With the ease and cost of the social web it is easy to share with others. Social media applications and resources provide a great community for others to read, publish, and write content online.  In a previous post, I shared how I engage with social media both personally and professionally. The value I get from sharing is that if I pay it forward it often comes back in return. I value ideas, articles, opportunities and challenges that are posted in my PLN. Learning is a continuous cycle.

Don’t take things that aren’t yours.

As a researcher and writer, I am often scanning and reading for a literature review or an article. To quote a common phrase by my faculty advisor – “Publish or perish!” One lesson I learned early in my academic career came from a History faculty who told our class, “You have no original thought. Be sure to frequently cite your sources.” This statement is somewhat true. You might have a great idea; however it has most likely originated from someone or somewhere else.  Using online bibliographic resources like Zotero and Mendeley  are key for my APA-induced world. When I am blogging, creating presentations or sharing in my networks – I often refer to where I get these great resources too. It’s important to give credit, where credit is due.

Live a balanced life.

Remember to nurture yourself. Take the time to attend to your basic “F” needs: family, friends, food, fitness and fun. Although you may be consumed by your academic interests, it’s important to find harmony in your life. As my Niagara University Crew coach said, “If you want to row strong and win the race, you need to be able to balance your boat.”  Balance is critical to sustain yourself and your priorities – do not forget to find time to laugh.

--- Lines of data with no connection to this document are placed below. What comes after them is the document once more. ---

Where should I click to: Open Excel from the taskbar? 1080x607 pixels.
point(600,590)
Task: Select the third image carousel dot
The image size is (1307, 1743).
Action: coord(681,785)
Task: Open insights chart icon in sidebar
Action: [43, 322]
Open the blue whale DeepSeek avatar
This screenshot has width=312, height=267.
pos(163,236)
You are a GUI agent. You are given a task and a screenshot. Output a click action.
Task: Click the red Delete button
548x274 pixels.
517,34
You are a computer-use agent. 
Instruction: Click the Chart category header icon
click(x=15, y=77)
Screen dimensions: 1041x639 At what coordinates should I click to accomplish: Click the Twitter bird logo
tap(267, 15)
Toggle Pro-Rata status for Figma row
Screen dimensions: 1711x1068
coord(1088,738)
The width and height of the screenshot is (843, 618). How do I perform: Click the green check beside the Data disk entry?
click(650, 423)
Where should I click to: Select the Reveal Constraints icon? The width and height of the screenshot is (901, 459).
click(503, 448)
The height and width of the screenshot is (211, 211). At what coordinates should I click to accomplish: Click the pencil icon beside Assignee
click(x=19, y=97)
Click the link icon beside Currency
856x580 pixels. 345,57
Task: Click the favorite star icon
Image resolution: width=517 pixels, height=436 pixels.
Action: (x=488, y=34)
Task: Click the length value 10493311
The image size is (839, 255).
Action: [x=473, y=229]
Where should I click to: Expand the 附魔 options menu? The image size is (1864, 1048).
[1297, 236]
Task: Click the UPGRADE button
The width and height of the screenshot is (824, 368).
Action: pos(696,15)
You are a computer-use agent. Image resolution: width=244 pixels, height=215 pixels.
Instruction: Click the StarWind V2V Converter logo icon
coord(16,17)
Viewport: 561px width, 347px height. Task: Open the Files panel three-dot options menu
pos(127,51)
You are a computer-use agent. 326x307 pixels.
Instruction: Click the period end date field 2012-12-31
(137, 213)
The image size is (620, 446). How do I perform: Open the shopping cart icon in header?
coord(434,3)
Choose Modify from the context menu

Take a nap every afternoon.

Naps are great. Maybe an afternoon nap is not realistic in your office, however effective sleep-care maintenance can be. Consider taking breaks throughout your day: stand up, leave distraction, and get un-connected for a while. Find a way to hit your refresh button – take a walk, sit in the sunshine, meditate or daydream. These breaks create a space for your mental reserve.

Hold hands and stick together.

Many find the process of the PhD daunting, but just remember: YOU ARE NOT ALONE. I have found a few different groups and spaces to connect to on locally and far away.  to support my learning and research. On campus, I am part of a collaborative doctoral student research group for my program ATPI where we connect weekly IRL and on a wiki/google docs for projects, presentations and publication work. The #phdchat community has been a group I have found helpful to chat with on Twitter and ponder my own process – plus they have some great resources to share on their wiki. Beyond that, I have a connected to the PhD Journey group on Flickr, tagged my bookmarks in a Delicious way, and stay on top of my news and trending information via RSS in a Google Reader. 

Be aware of wonder.

There is always room to learn. Believe it or not, it is not possible to know everything there is to know. That’s what keeps life interesting. I try to open my learning options by staying tuned in to new literature, scanning a myriad of  blogs, listening to a variety of podcast, or connecting to a researcher in a different field then my own.  Don’t let your academic work get dusty.